No. 6 Miami now stands just one-half game ahead of No. 7 Boston (34-31), with the play-in tournament including the teams with the seventh-highest through the 10th-highest winning percentages in each conference. The Celtics lead the season series over the Heat 1-0, with two important matchups looming on Sunday and Tuesday in Boston.
The Heat is also now one game behind the No. 5 Atlanta Hawks (36-30), and the Hawks own the head-to-head tiebreaker because they won the season series over the Heat 2-1.
The No. 4 New York Knicks (37-28) are now 2.5 games ahead of the Heat. Miami owns the tiebreaker over New York after sweeping the season series.

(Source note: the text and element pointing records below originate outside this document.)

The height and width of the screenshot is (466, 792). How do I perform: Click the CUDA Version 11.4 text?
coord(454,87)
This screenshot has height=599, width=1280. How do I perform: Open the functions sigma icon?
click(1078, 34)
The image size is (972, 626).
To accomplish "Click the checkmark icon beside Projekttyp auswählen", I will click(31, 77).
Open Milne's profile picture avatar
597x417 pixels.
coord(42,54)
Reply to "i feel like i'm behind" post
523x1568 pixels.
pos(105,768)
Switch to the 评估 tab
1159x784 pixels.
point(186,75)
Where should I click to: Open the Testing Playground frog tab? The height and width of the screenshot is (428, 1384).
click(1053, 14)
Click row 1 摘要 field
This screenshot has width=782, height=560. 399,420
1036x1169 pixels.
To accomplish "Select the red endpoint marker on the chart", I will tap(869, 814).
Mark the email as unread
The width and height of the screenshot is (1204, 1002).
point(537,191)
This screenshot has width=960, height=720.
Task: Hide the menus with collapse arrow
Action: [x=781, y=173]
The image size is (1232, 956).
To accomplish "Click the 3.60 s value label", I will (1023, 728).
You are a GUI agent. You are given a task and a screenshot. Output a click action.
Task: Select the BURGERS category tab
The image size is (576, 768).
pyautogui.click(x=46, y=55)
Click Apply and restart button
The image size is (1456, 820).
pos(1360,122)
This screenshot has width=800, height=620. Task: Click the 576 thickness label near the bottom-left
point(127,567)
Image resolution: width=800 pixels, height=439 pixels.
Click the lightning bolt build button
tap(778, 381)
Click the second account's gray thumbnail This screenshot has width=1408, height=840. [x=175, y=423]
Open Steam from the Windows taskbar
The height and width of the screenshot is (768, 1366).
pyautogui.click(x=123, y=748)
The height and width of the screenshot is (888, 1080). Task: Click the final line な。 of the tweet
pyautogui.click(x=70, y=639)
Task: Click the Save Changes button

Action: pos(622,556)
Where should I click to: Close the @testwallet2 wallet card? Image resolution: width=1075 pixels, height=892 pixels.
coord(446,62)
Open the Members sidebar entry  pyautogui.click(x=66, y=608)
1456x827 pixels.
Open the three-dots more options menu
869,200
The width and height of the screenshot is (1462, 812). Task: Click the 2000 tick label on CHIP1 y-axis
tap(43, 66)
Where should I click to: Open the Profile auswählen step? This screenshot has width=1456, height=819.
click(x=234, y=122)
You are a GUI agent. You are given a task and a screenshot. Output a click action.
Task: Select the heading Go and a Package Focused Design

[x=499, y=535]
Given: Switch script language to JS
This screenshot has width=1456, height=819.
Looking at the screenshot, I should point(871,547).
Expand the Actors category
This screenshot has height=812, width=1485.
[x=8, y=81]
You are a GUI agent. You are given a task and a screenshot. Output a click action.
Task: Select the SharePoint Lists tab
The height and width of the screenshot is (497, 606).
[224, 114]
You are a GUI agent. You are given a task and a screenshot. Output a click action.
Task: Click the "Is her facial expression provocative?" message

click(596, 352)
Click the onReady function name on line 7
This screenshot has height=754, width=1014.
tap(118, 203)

The Heat has just six games remaining on its regular-season schedule. Up next is a matchup against the Minnesota Timberwolves on Friday at AmericanAirlines Arena.
Trevor Ariza played a big part in the Heat’s fast start, but he was quiet after opening the game with one of the highest-scoring quarters in his NBA career.
The veteran forward recorded 16 points on 6-of-7 shooting from the field and 4-of-5 shooting on threes in the first quarter Tuesday. It marked just the seventh quarter in Ariza’s NBA career that he has scored 16 or more points in, with the last one coming in January 2016.
But Ariza was limited to just two points on 1-of-4 shooting over the final three quarters against the Mavericks.
The Heat’s bench has been a bright spot recently, but Butler’s absence forced a change to the reserve rotation.
With Butler, Herro and Oladipo out, Miami used a bench rotation of Goran Dragic, Dewayne Dedmon, Max Strus and KZ Okpala until Gabe Vincent and Precious Achiuwa entered in the fourth quarter with the Mavericks already ahead by double digits.
With Iguodala moved into the starting lineup in place of Butler, Okpala received minutes off the bench on Tuesday. Okpala finished with two points, two rebounds and one assist in 20 minutes.
After totaling 36 points in Wednesday’s win over the San Antonio Spurs, 36 points in Saturday’s win over the Cleveland Cavaliers and 45 points in Sunday’s win over the Charlotte Hornets, the Heat’s reserves combined for 51 points against the Mavericks.
Dragic scored 19 points off the bench on 5-of-14 shooting from the field and 7-of-8 shooting from the foul line.
The Heat entered Tuesday averaging the ninth-fewest bench points per game in the league this season (33.4) on 43.3 percent shooting from the field and 33.4 percent shooting on threes.
This won’t count as Udonis Haslem’s 18th NBA season until he plays in a game. But even with just six regular-season games remaining, Spoelstra said not to sweat it.
“I’m going to make it happen,” Spoelstra said before Tuesday’s contest. “And again, his impact on this team has been, especially in a year like this where there has been just so many unpredictable things thrown at you. To have that kind of leadership brings stability to everybody in the locker room, whether you’re young or a 30-year-old veteran. UD is the guy who can bring that kind of leadership and stability. You just can’t put a price or an analytic on it.”
Haslem, who turns 41 on June 9 and is currently the oldest active player in the NBA, is the only player on the Heat’s roster who has yet to play this season. He’ll become the oldest player to appear in a game for the Heat in franchise history the next time he steps on the court.
Haslem, who has spent his entire NBA career with the Heat, could be back next season, too. He said Tuesday that he’s still undecided on when retirement will come.
“Man, I just take it one day at a time. We’ll figure it out,” Haslem said. “The goal now is to win a championship and then we’ll go from there. I can’t really think past today. I’ve been told just to take it one day at a time and when I get to the summer, that’s when I think about that. So that’s the advice I’m going to take from a wise man.”